Archive for the 'PTUA' Category

Tue 29 April 2008 - Revving up the rev heads

The Age yesterday ran a report on the PTUA’s submission to the Garnaut inquiry on climate change, with the headline being “Ban new freeways: transport group” — above another rather good article about cars not being on average any more efficient than 40 years ago.

It didn’t take long for the rev heads to spot the report, and as you might expect, they launched (within their own little forum) a tirade of abuse: everything from tree hugging, whale saving, dread locked morons to mungbean chewers and tree huggers. It was pretty clear none of them had read the Age article or the original press release, let alone the study itself.

Green groups (real greenies, that is, not just us sustainable transport advocates) also spotted the Age report, and a version of the story got a run in the West Australian. And there was a chat between yours truly and John Barron this morning on ABC News Radio. (MP3, 9Mb, 4 min 53 sec)

Perhaps to some people it sounds counter-intuitive: that building motorways doesn’t solve traffic congestion, but makes it worse. But not if you think about it. When each new road opens, people consider their travel options, and if it’s markedly easier to drive, many of them do. They drive longer, and in greater numbers, because they can, and the new road fills up. The end result is we have more space dedicated to roads, more cars on the road for longer, and more congestion and pollution.

Maybe we should turn it around: What proof is there that building motorways does help congestion? The quick answer is that there’s nowhere in the world (except perhaps Houston, where they spend billions on it every year, and oh, look at their greenhouse emissions!) where this has turned out to be the case.

The French have worked all this out, and last October President Nicolas Sarkozy pledged to stop building motorways and put the money into railways instead, to improve freight and passenger rail.

Anyway, this is only a small part of the report. What the rest of it is pointing out is that while transport isn’t the majority of greenhouse emissions, it is growing fast (up 30% in the last 15 years) and as part of an overall push to reduce emissions, action needs to be taken on transport. Hybrid cars will only help to a certain extent (and actually rely on stop-start congestion to be efficient), oil is running out, and other fuels are unproven (with biofuels in particular causing emissions during production, and resulting in food shortages).

Good to have sparked some debate about it, anyway.

Thu 10 April 2008 - Missed opportunity

Yesterday there were demonstrators outside the SX building in Exhibition Street, with brochures, a big banner calling for a Royal Commission. Into what? I’m not sure to be honest; it wasn’t obvious. I didn’t look too closely and I didn’t take a brochure as I had other things on my mind.

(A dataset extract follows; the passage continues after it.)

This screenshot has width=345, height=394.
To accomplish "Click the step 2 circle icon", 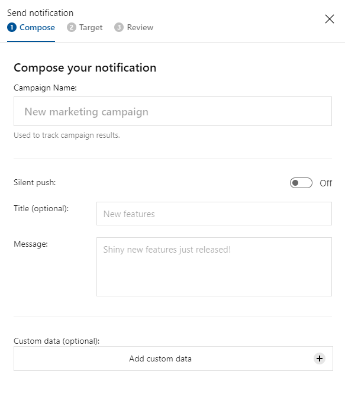I will [72, 27].
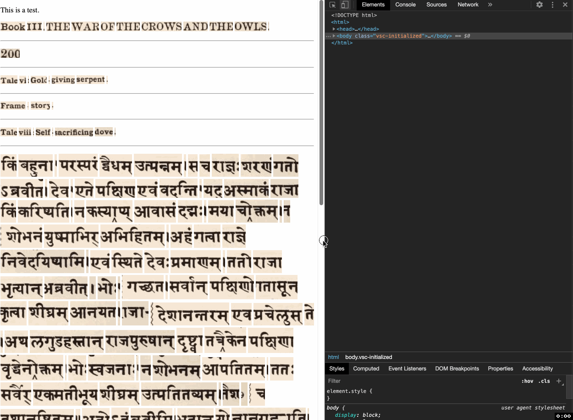Click the html breadcrumb link
The image size is (573, 420).
point(333,357)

The Premier John Brumby and his staff walked out of the building, followed a couple of minutes later by all the journalists I’d been waiting for. Brumby had been making an announcement about train timetables.

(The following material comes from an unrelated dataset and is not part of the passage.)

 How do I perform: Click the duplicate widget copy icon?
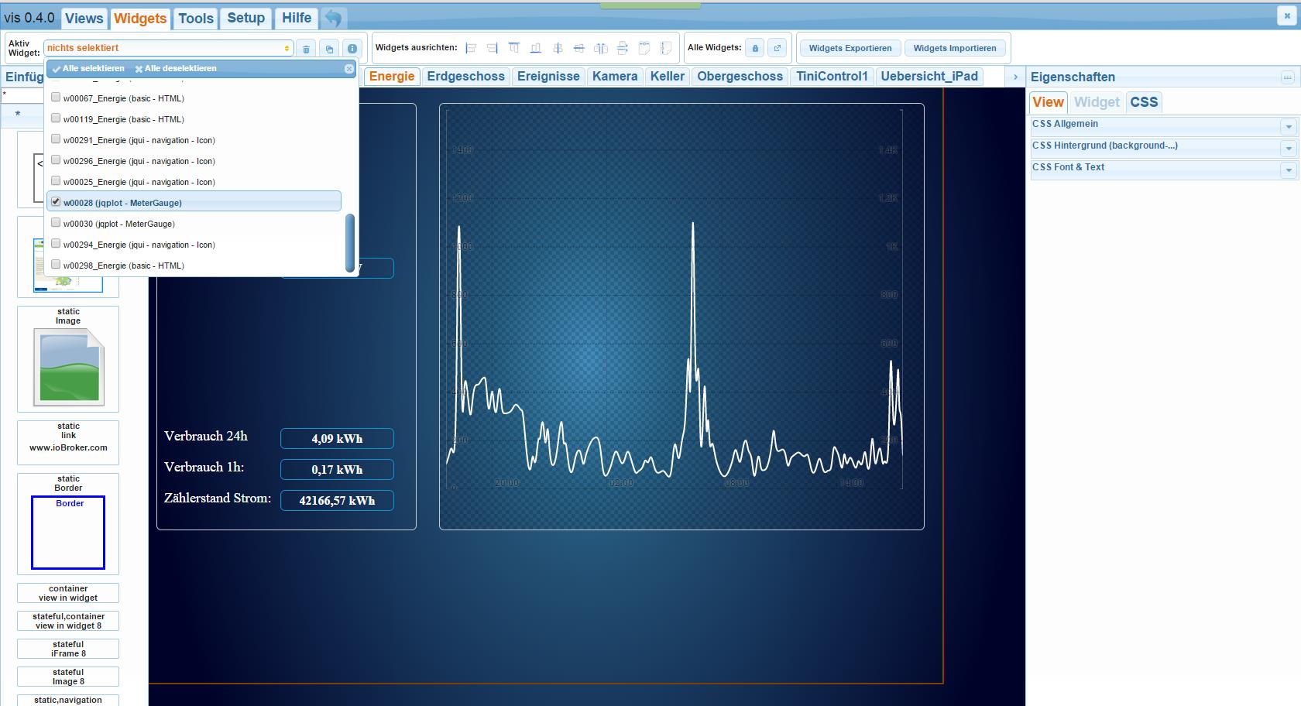[329, 49]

Not one of the protestors moved. They didn’t budge. They didn’t call out. They didn’t try and have a word with Brumby or the journos, or even thrust a brochure in their direction.

Did they even notice the Premier was there?

I still don’t know what their cause was. Bay dredging? The desalination plant? The water pipeline? Werribee loop trains?

Don’t know. But I do know that if they’d been a tad quicker on their feet, they might have got a word with someone who in all probability may be able to influence whatever it was they were campaigning for — or got some media attention.

You have to pay attention. They missed an opportunity.

And the train announcement? Thumbs up. It’s exactly what we need. The trains are crowded, so we need more, but under the current timetables, almost everything’s squashed into the loop, and conflicting movements slow everything down. So changing the operating plan so some trains bypass the loop, or run through it in a different direction, allows more trains onto the tracks, and means when the 18 extras start arriving next year, they’ll be able to be deployed in peak hours, where they’re needed most.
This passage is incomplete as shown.